STATED EXERCISE :: Could you rewrite the lines from the one containing "You are a GUI" through the one containing "pos(1358,203)", inclusive, swapping "click action" for "tap action" and leaving everything else unchanged?

SUPPLIED MATERIAL ::
"""
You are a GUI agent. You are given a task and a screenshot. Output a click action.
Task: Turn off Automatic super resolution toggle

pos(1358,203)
"""
"""
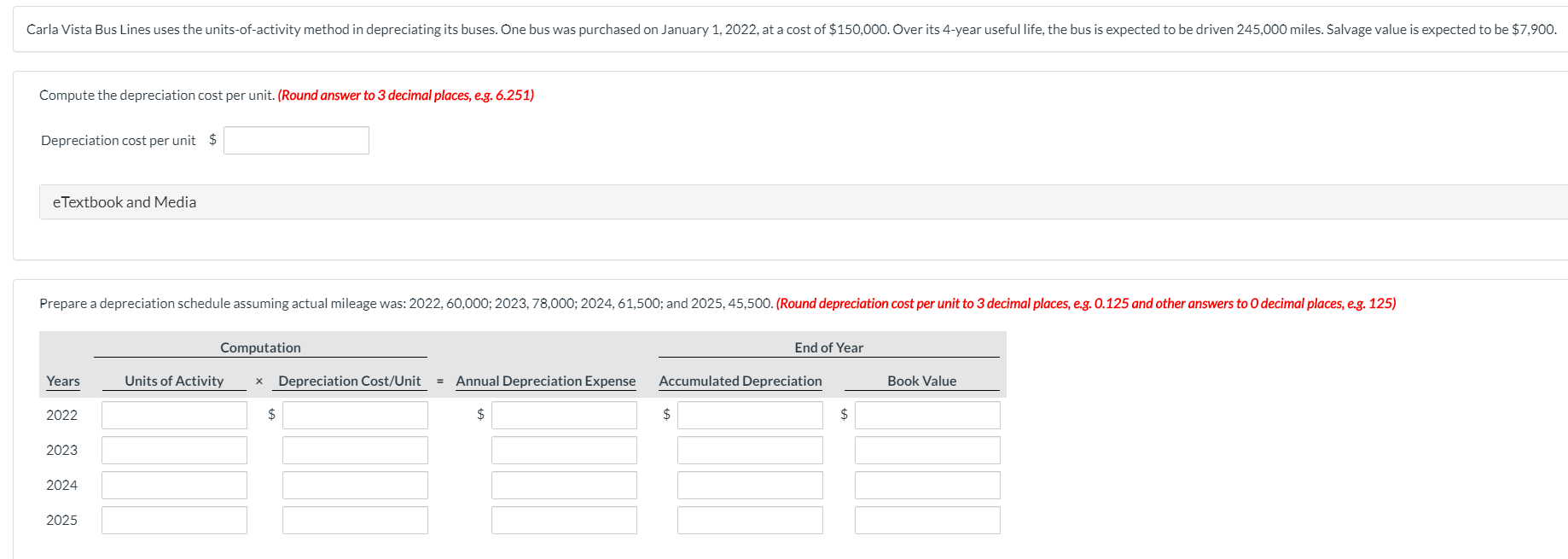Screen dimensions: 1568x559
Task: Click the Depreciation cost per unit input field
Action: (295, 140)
"""
FINAL RESULT ::
You are a GUI agent. You are given a task and a screenshot. Output a tap action.
Task: Turn off Automatic super resolution toggle

pos(1358,203)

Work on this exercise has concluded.